*WRITTEN PROBLEM*. According to the post on how features are built, where are larger features tracked?

begin TEXT PASSAGE

How We Build Features — Expanded (Q&A)

I received lots of great questions on the “How We Build Features” post that I decided to do a follow-on post-Q&A-style:

Features versus Bugs and the 80/20 Rule

Chris Cornutt: I’d love to see an expanded version of the “Features vs Bugs” section. I’m a developer and it’s too easy to get caught up in the weeds of the code and miss what should be considered a “feature”.

For me, the features versus bugs distinction are pretty simple. Bugs identify some defect in code, while features identify new functionality, which could, in turn, be a small enhancement or a big minimal marketable feature (MMF). Bugs and small features get put on our task board and pulled from there (unless it’s an emergency). Larger features get tracked through the 4-stage Kanban board.

The more interesting distinction for me is between building new features and improving existing features. When you first launch a product, many things can and do go wrong. Many of these may not be directly attributable to defects but rather shortcomings in design (usability), positioning, or something else.

end TEXT PASSAGE
begin PROVIDED MATERIAL

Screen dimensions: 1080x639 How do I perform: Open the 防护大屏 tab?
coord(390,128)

end PROVIDED MATERIAL
begin PROVIDED MATERIAL

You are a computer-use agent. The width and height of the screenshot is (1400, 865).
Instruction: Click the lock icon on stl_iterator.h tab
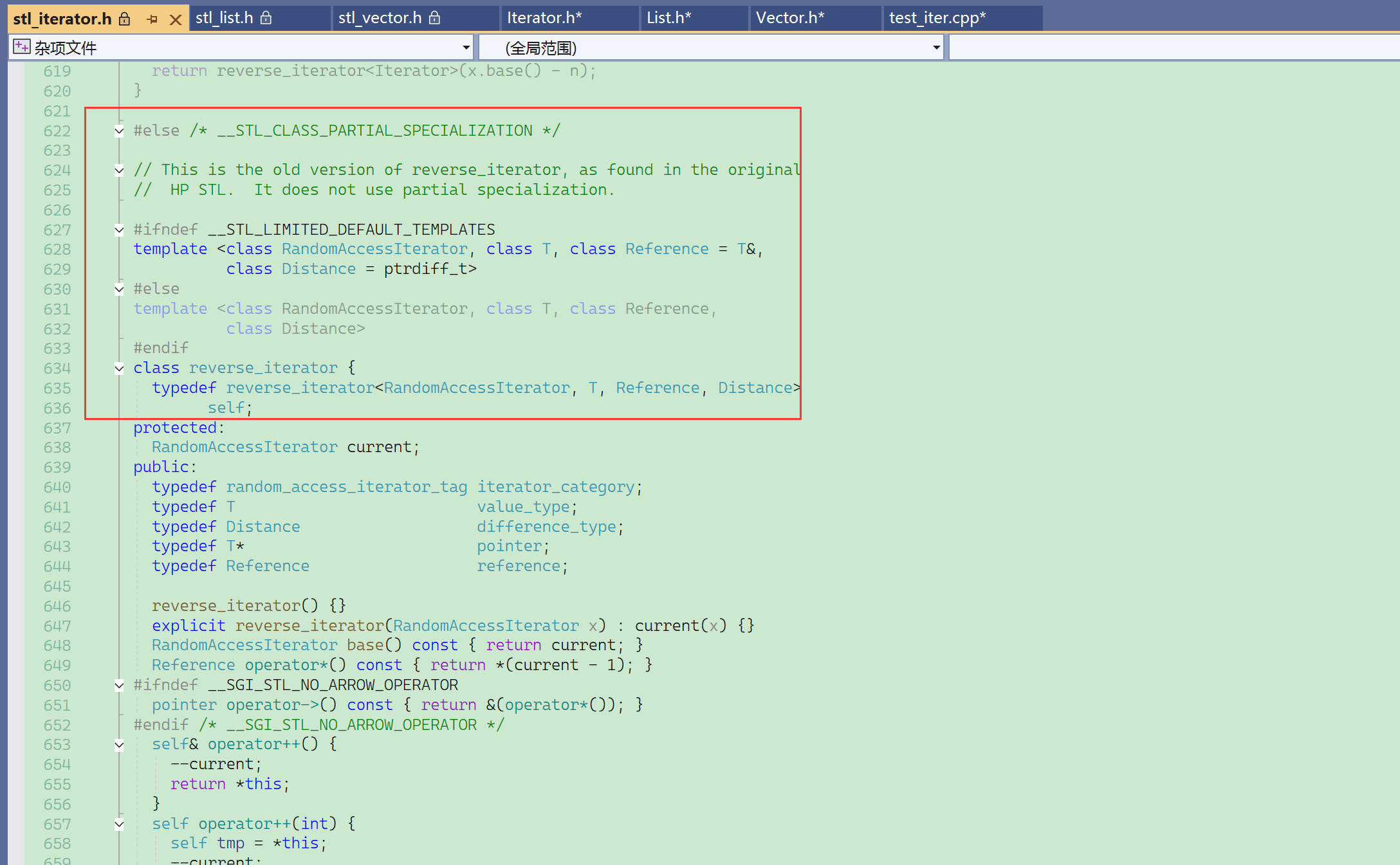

end PROVIDED MATERIAL

*ANSWER IN FULL*. Larger features are tracked through the 4-stage Kanban board.